Estimates for several values of β,γ and samples sizes: Explanatory variable follows a standard normal distribution, the true values are given in gray.

3.1. Accuracy of Estimates if the Response Style is Ignored

If one is not aware of response styles, one fits a regression model that contains only the effect of explanatory variables on the response. In the following, it is demonstrated that this procedure can result in strongly biased estimates and poor accuracy of the estimates of β, which are the parameters of interest in most studies. For simplicity, we consider the case of only one explanatory variable, which follows a standard normal distribution. Figure 6 shows the mean squared errors (MSEs), the variances, and the bias of the maximum likelihood (ML) estimate of β if one fits a simple adjacent categories model, which ignores the presence of differing response styles, and if one fits the extended model that accounts for the response style. The data generating model is the extended model with seven categories for varying values of γ and θ_r = 0, β = 1. The upper panels show the case where x = z, therefore one is estimating the content-related effect of an explanatory variable that also has an effect on the response style. It is seen that the MSEs for both models is about the same for very small values of γ. For large absolute values of γ, the MSE is much larger if the response style is ignored. The poor performance is mainly caused by the bias. One obtains strongly biased estimates even for moderate values of γ that underestimate the size of the effect. The effect is shown for the true value β = 1. The same strength of the bias is found if β = −1, but then the parameter β is overestimated instead of underestimated. The tendency is the same, one sees attenuation of the effects, in extreme cases; if γ = 2, the absolute value of the estimate, $| \hat{β} |$ , is almost the half of the true value |β|.

Figure 6.

Mean squared errors, variances, and bias as a function of γ; in the upper panel, one has x = z, and in the lower panel, x and z differ and are independent. Dashed lines indicate the model without accounting for the response style, and the drawn lines indicate the model with response-style effects.

One might suspect that the bias is so strong because the variable has two effects, one on the preference and one on the response style. Therefore, we also investigated the case with a predictor η_r = θ_r + xβ + zγ, where x,z are independently normally distributed variables. The lower panel of Figure 6 shows the resulting curves. It is seen that one obtains biased estimates also if a variable that is independent of x generates varying response styles but is ignored. Therefore, one ignores heterogeneity of response styles in the population.

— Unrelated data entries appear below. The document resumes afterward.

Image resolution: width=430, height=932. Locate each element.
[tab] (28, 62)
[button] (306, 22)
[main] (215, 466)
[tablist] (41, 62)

In Figure 6, the effect is always attenuation of effects, a familiar phenomenon that also occurs in random effects models if heterogeneity is ignored (see, e.g., Tutz, 2012, Chapter 14). However, in the case of ignored response styles in some cases, one can also see stronger effects. In Figure 7, MSE, bias, and variance are shown for the same models as in Figure 6, but now the thresholds have been changed to θ₁ = 0, θ₂ = −0.4, θ₃ = −0.8, …. For these thresholds, higher categories are preferred for all of the values of the explanatory variables. It is seen that the bias is again negative for all values of γ if x and z are uncorrelated (lower panel), but one obtains overestimation of the true value of β = 1 in the case where x = z if γ is positive (upper panel). Therefore, if there is a tendency to higher categories and the effect β is positive, and one ignores the tendency to select middle categories (γ positive), this is interpreted by the model without response effect as a stronger β. The consequence is that larger values of β are obtained, the estimated effect tends to be larger than the true effect. The same effects are also found if more than just two variables are included in the model. For illustration of the effects, we considered values of γ from a wide range. Although large values of γ might occur, in the real data sets we considered |γ| was not beyond 1. An indicator of potential nonnegligible bias might be strong differences in estimates for the model with response style and the model without response style.

Figure 7.

3.2. Effect of Sample Sizes

It has been demonstrated that biased estimates can be avoided by accounting for the response style when estimating the content-related effects. A quite different question is which observations contribute to the estimation accuracy when differing response styles are present and accounted for in the model. Intuitively accuracy of estimates will be weaker if many respondents prefer the middle category because then there is a tendency that less information about β is available. The effect can be illustrated by looking at the effect of β in the simple case of three response categories and a simple binary predictor x representing, for example, gender. As already shown in Section 2, the true effect is given by:

e^{2 β} = \frac{π_{3} (f) / π_{1} (f)}{π_{3} (m) / π_{1} (m)},

where π_r(f), π_r(m) denote the probability of an response in category r for females and males, respectively. If in one of the two populations there is a strong tendency to the middle categories, the relative frequencies corresponding to π₃(⋅)/π₁(⋅) will be estimated very unstable because only few observations will be observed in Categories 1 and 3. Consequently, the accuracy of $\hat{β}$ will suffer.

To demonstrate the effect, we show simulation results. We consider a binary predictor x ∈ {0,1} and effect strengths β = 1 and γ = 1. Figure 8 shows the MSEs for a range of sample sizes, where n₀ denotes the sample size of population x = 0 and n₁ the sample size of population x = 1. In the left panel, the thresholds were θ₁ = θ₂ = 0 yielding probability vectors (0.33, 0.33, 0.33) for x = 0 and (0.06, 0.468, 0.468) for x = 1. Therefore, in the population x = 1, the proportion π₃(x = 1)/π₁(x = 1) is rather extreme and unstable to estimate. It is seen from Figure 8 that increasing the number of observations in the population x = 0 does improve estimation accuracy only very little, while increasing the number of observations in the population x = 1 improves the estimation accuracy very strongly. In the right panel of Figure 8, the thresholds are θ₁ = −2, θ₂ = 0 yielding probability vectors (0.787, 0.106, 0.106) for x = 0 and (0.33, 0.33, 0.33) for x = 1. Now the proportion π₃(x = 0)/π₁(x = 0) is rather extreme and unstable to estimate. As is seen from the right panel, increasing the number of observations in the population x = 0 strongly improves the estimates, while increasing the number of observations in the population x = 1 hardly matters.

Figure 8.

Mean squared error as a function of the sample sizes n ₀, n ₁ for subpopulations x = 0, x = 1, respectively.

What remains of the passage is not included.